Assignment :: Somewhere below are a line with "Điều khoản dịch vụ (388, 2299)" and a later line with "Hướng dẫn thanh toán (397, 2251)". Output exactly those lines and all lines between them.

Pixel coordinate grounding data
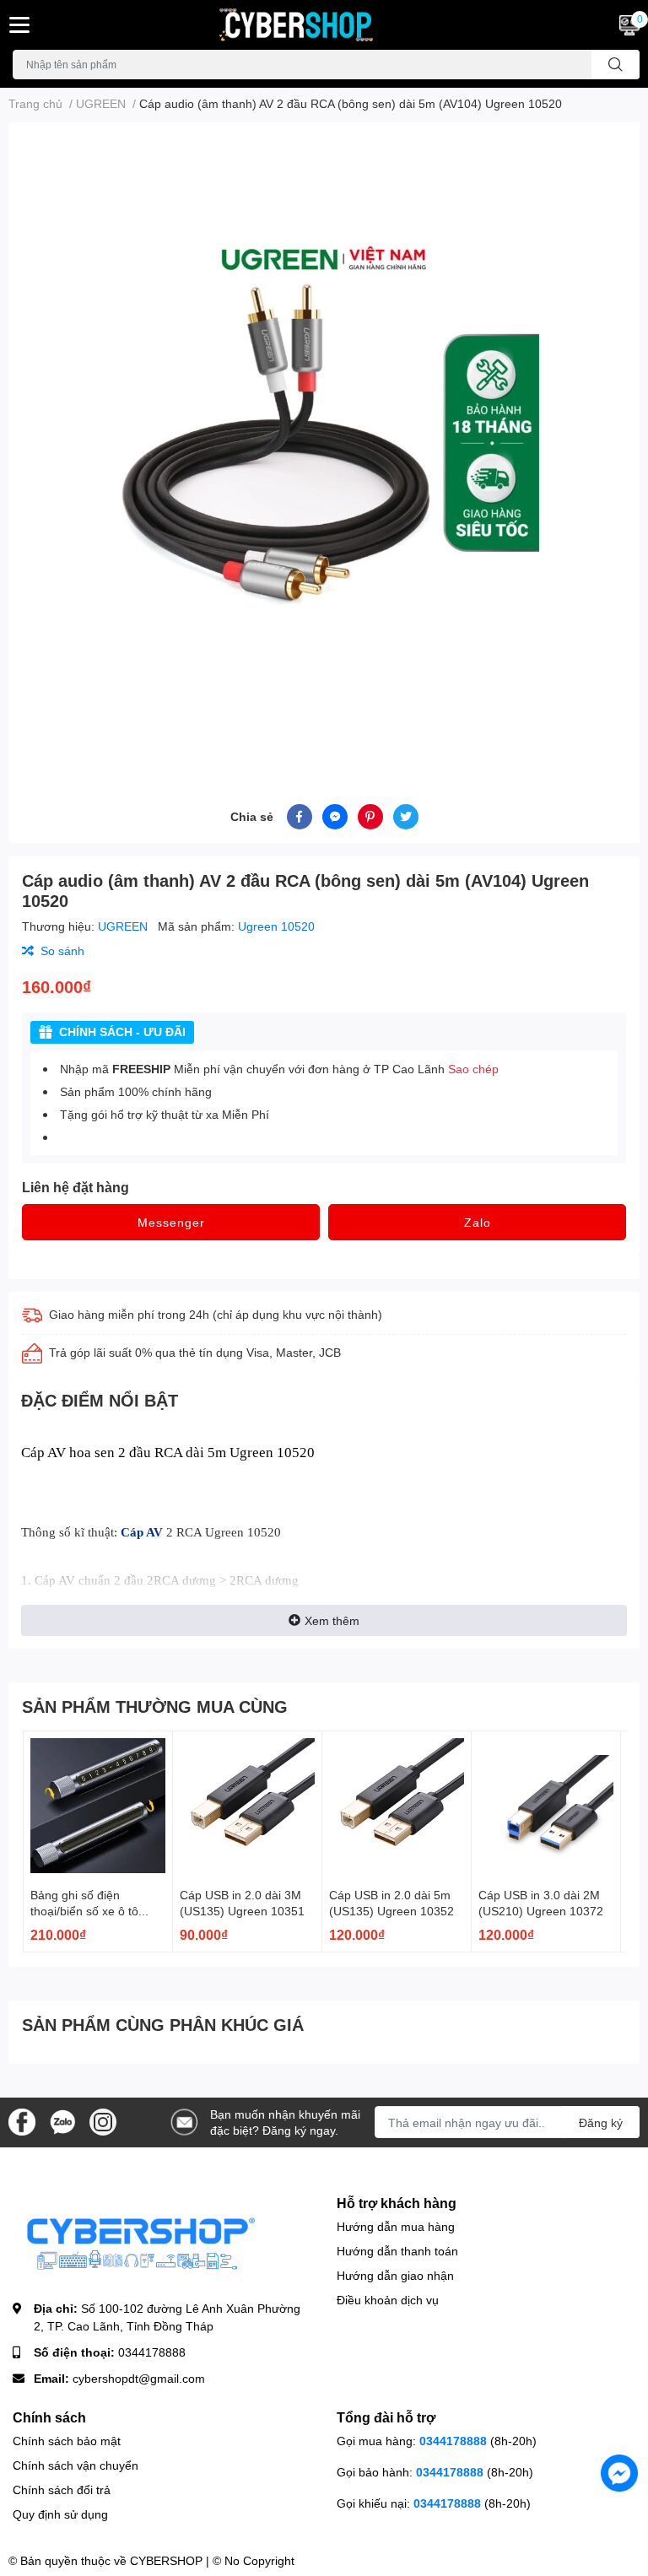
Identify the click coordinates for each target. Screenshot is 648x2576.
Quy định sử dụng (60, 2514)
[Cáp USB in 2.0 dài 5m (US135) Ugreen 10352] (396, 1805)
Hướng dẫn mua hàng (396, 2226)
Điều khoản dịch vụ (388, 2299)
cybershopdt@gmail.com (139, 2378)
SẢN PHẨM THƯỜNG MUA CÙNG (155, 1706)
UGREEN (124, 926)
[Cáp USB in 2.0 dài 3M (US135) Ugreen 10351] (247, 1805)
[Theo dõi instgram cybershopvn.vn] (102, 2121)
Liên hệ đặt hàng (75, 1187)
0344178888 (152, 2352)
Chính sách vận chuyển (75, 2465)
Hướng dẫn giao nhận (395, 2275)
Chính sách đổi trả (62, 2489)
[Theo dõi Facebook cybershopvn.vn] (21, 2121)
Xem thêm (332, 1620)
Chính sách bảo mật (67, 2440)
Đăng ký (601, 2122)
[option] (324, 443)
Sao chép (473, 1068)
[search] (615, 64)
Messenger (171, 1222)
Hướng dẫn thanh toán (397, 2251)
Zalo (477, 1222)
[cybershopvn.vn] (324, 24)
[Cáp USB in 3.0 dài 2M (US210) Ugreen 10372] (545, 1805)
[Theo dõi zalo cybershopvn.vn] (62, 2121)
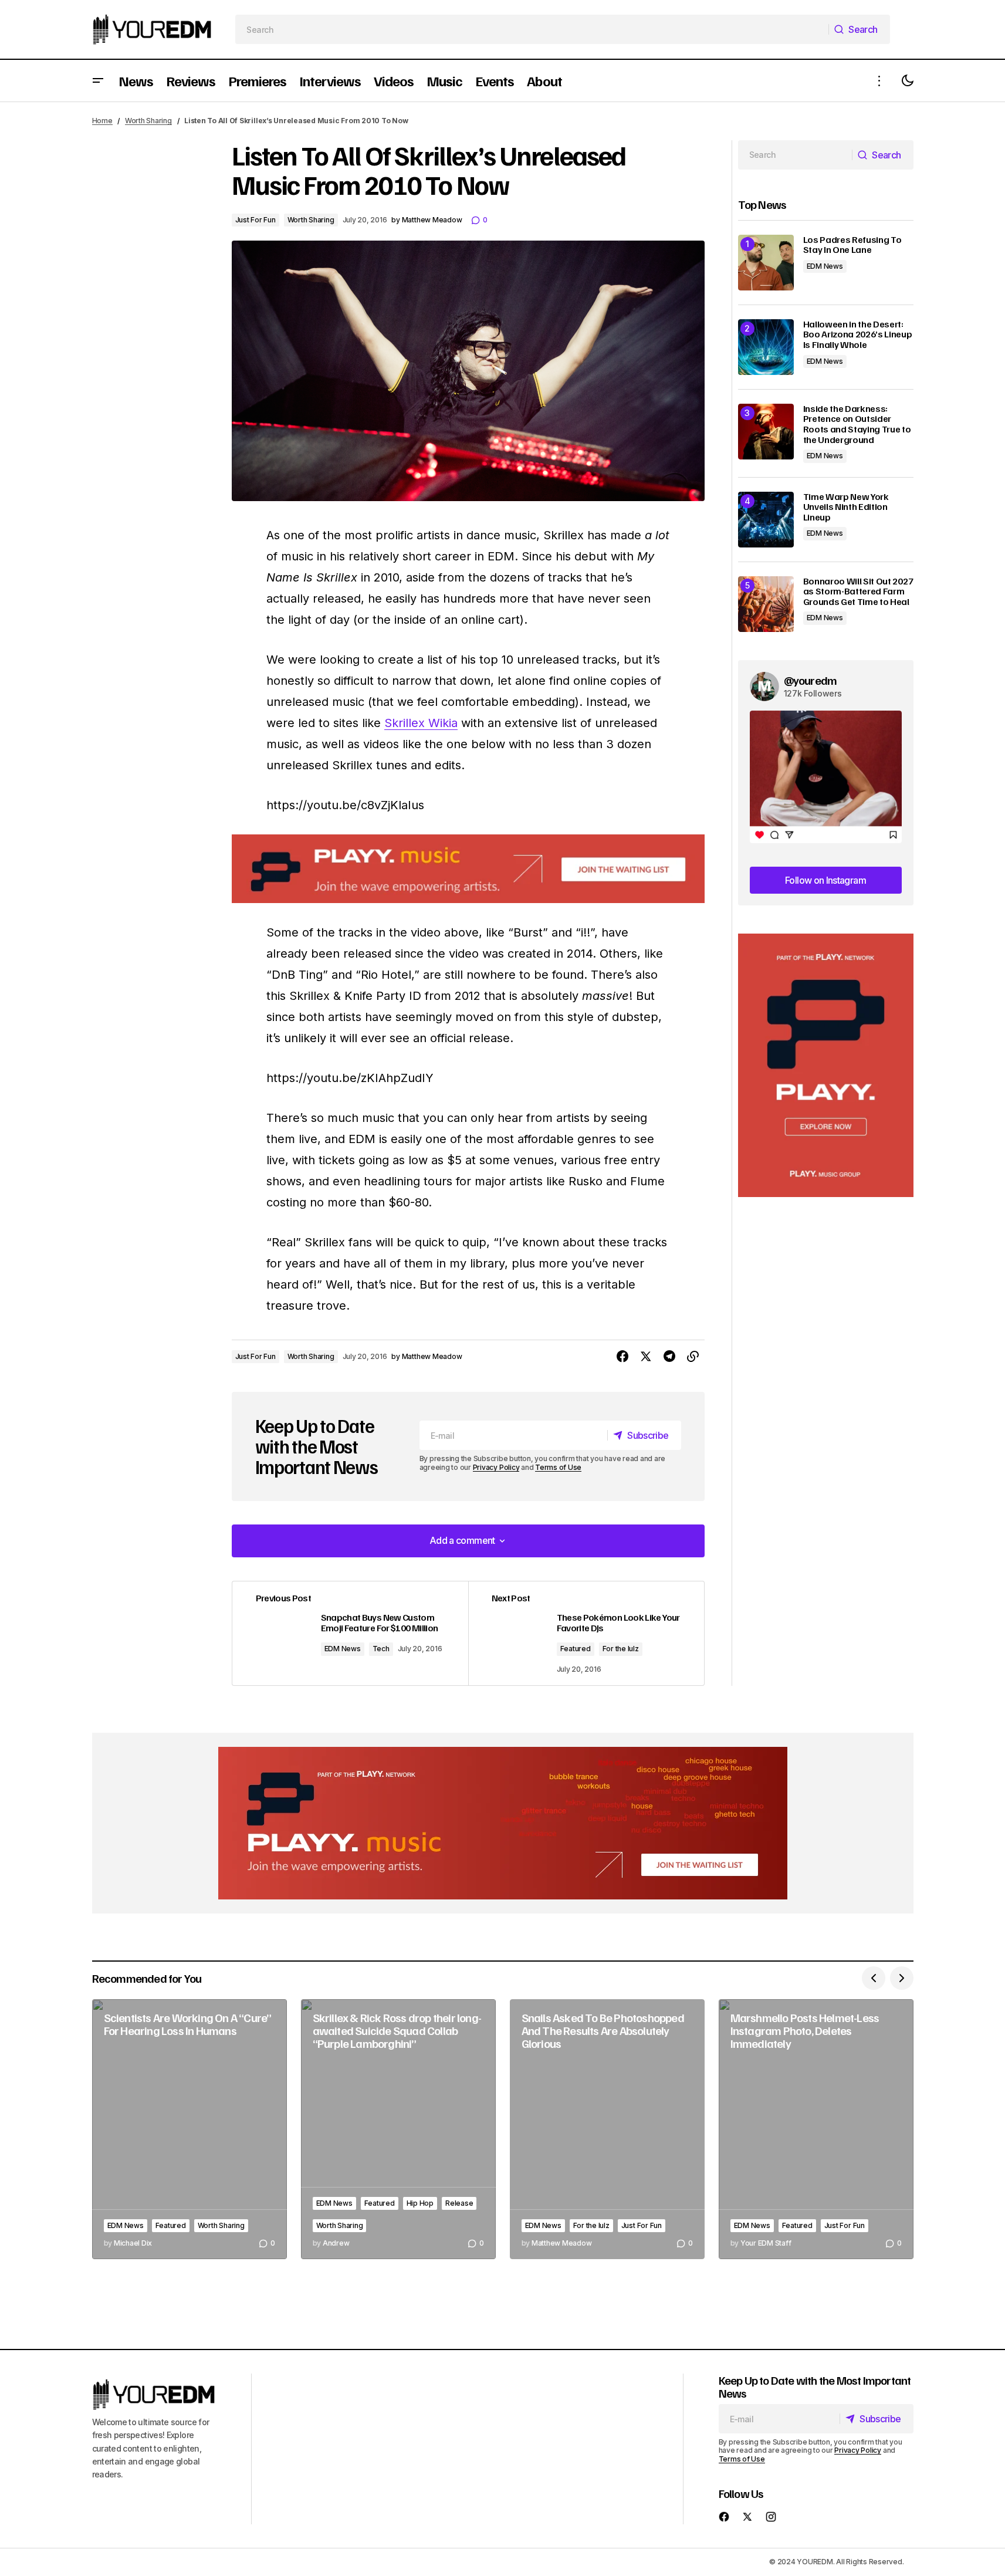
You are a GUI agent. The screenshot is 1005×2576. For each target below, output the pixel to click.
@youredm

Expected output ::
Điều khoản dịch vụ (388, 2299)
cybershopdt@gmail.com (139, 2378)
SẢN PHẨM THƯỜNG MUA CÙNG (155, 1706)
UGREEN (124, 926)
[Cáp USB in 2.0 dài 3M (US135) Ugreen 10351] (247, 1805)
[Theo dõi instgram cybershopvn.vn] (102, 2121)
Liên hệ đặt hàng (75, 1187)
0344178888 (152, 2352)
Chính sách vận chuyển (75, 2465)
Hướng dẫn giao nhận (395, 2275)
Chính sách đổi trả (62, 2489)
[Theo dõi Facebook cybershopvn.vn] (21, 2121)
Xem thêm (332, 1620)
Chính sách bảo mật (67, 2440)
Đăng ký (601, 2122)
[option] (324, 443)
Sao chép (473, 1068)
[search] (615, 64)
Messenger (171, 1222)
Hướng dẫn thanh toán (397, 2251)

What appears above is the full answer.